B School of Environmental Science, Murdoch University, 90 South Street, Perth, WA 6150, Australia.

C Department of Fisheries and Wildlife, 104 Nash Hall, Oregon State University, Corvallis, OR 97331, USA.

D Present address: Washington State Department of Natural Resources, PO Box 47016, Olympia, WA 98504, USA.

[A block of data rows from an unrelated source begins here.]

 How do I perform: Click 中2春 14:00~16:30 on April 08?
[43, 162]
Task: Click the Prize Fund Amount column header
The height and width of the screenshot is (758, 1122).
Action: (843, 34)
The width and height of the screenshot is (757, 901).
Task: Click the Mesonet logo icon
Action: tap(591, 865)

E Corresponding author. Email: donatod@onid.orst.edu

International Journal of Wildland Fire 22(5) 652-666 https://doi.org/10.1071/WF12109
Submitted: 9 July 2012  Accepted: 6 November 2012   Published: 15 February 2013

Abstract

Following severe wildfires, managing fire hazard by removing dead trees (post-fire logging) is an important issue globally. Data informing these management actions are relatively scarce, particularly how fuel loads differ by post-fire logging intensity within different environmental settings. In mixed-evergreen forests of Oregon, USA, we quantified fuel profiles 3–4 years after stand-replacement fire – assessing three post-fire logging intensities (0, 25–75, or >75% basal area cut) across two climatic settings (mesic coastal, drier interior). Stand-replacement fire consumed ~17% of aboveground biomass. Post-fire logging significantly reduced standing dead biomass, with high-intensity treatment leaving a greater proportion (28%) of felled biomass on site compared with moderate-intensity treatment (14%) because of less selective tree felling. A significant relationship between logging intensity and resulting surface fuels (per-hectare increase of 0.4–1.2 Mg per square metre of basal area cut) indicated a broadly applicable predictive tool for management. Down wood cover increased by 3–5 times and became more spatially homogeneous after logging. Post-fire logging altered the fuel profile of early-seral stands (standing material removed or transferred, short-term increase in surface fuels, likely reduction in future large fuel accumulation), with moderate-intensity and unlogged treatments yielding surface fuel loads consistent with commonly prescribed levels, and high-intensity treatment resulting in greater potential need for follow-up fuel treatments.

Additional keywords: biomass, Biscuit Fire, coarse woody debris, dead wood, fuel succession, Klamath–Siskiyou, legacy, logging intensity, post-fire management, salvage logging, snag.